━━━ TEXTE FOURNI ━━━

C'est un magnifique ensemble de collines boisées, au sol sablonneux, hérissé de blocs de grès qui font le bonheur des fans d'esclalade. Le sentier balisé dit des 25-Bosses attire les promeneurs, les randonneurs comme les sportifs. Or, il est prévu d'abattre des arbres. Voici le texte adressé au directeur général de l'ONF, par Jean-Christophe Rufin, écrivain, Lucas Belvaux, cinéaste, Jacques Laskar, astronome, entre autres, et publié dans Libération ce vendredi 4 décembre. Une pétition a obtenu, ce dimanche 5 décembre, près de 4.500 signatures.

 

Ce 6 janvier, vous prendrez officiellement la direction de l’Office national des forêts. Au même moment, commencera un chantier de coupe de 120 hectares dans la forêt des Trois Pignons.

Connaissez-vous cette forêt extraordinaire ?
 

En réalité, peu importe. Ce qui importe c’est que chaque année des millions de personnes viennent se promener, grimper, jouer dans le sable avec leur bébé, faire du cheval, se reposer, trouver du calme, du bonheur gratuit à moins de cent kilomètres de Paris.

Ce qui importe, c’est que cette forêt est d’une beauté inouïe, parsemée de rochers, de chaos envahis de mousses et de lichen, traversée de vallées couvertes de bruyère. C’est ici que des dizaines d’enfants des écoles de la banlieue sud viennent découvrir que la vie n’est pas que béton, immeubles, voitures, bitumes, bruits et fureur.
 

Ce qui importe, c’est qu’on y vient de toute l’Europe pour escalader ses rochers, faisant de cette forêt une vitrine de la France.

Les Trois Pignons est un morceau de poésie pure, l’endroit ou l’imaginaire devient réalité.
 

Cet endroit, Monsieur le directeur-général, devrait être un sanctuaire dédié à la beauté du monde. Et cela devrait faire consensus d’autant plus facilement que sa rentabilité économique est quasi nulle.
 

Car ici, le sol est pauvre. Ce qui pousse est chétif, tordu, bancal. C’est justement ce qui fait sa beauté. Rien n’est droit, rien n’est plat. Les sentiers s’enroulent autour des blocs comme s’ils hésitaient sur la direction à prendre et chacun des virages révèle un nouveau rocher, une nouvelle grotte, une mare.
 

Si quelques arbres ont réussi malgré tout à devenir «remarquables» les couper n’en serait que plus grave.

Car ces arbres, tous, seront vendus à un prix qui couvrira à peine le prix de leur abattage. Huit euros le stère, nous dit-on.

━━━ SECTION DES DONNÉES ━━━

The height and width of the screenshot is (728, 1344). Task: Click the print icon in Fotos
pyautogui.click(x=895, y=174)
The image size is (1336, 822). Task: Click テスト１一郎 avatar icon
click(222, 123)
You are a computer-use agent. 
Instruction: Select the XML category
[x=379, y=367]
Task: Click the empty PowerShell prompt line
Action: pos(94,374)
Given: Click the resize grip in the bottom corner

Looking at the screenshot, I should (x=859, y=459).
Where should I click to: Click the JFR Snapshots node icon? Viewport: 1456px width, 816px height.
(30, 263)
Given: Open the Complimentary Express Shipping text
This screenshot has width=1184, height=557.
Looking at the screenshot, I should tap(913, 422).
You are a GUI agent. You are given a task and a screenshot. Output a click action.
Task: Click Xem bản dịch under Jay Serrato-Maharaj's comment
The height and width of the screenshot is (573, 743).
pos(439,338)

━━━

§ **ÉNONCÉ**
Rédigez la suite du texte sur la forêt des Trois Pignons en reprenant après sa dernière phrase.

§ **RÉSULTAT**
Si on peut aisément chiffrer combien ce chantier pourrait rapporter, on peut aussi facilement évaluer la perte en regard. Elle est immense.

La valeur de cette forêt n’est pas financière, elle est poétique. Elle est sociale.
 

Les 3 000 signataires de la pétition mise en ligne il y a quelques jours en témoignent dans les récits qu’ils font de l’histoire qu’ils partagent avec cette forêt, certains depuis des dizaines d’années.

Pourtant, le 6 janvier, jour de votre entrée en fonction, cet endroit enchanté va devenir une «usine à bois».


Des saignées de plusieurs mètres de large seront ouvertes tous les 24 mètres pour ouvrir le passage à des engins toujours plus lourds et encombrants. Dans ces cheminements, rectilignes, plus aucun arbre ne subsistera. Des zones «mises à blanc» qui représenteront plus de 16 % de la surface totale. Plus d’arbres. De bruyère. De champignons. Plus de mousses. Plus de lichen. Dans ce véritable quadrillage, ne resteront que des ornières dans le sable, un sol tassé et des restes de branches coupées.


A ces surfaces sur lesquelles il ne restera rien, il faut rajouter les 20 à 30 % d’arbres abattus dans les parcelles.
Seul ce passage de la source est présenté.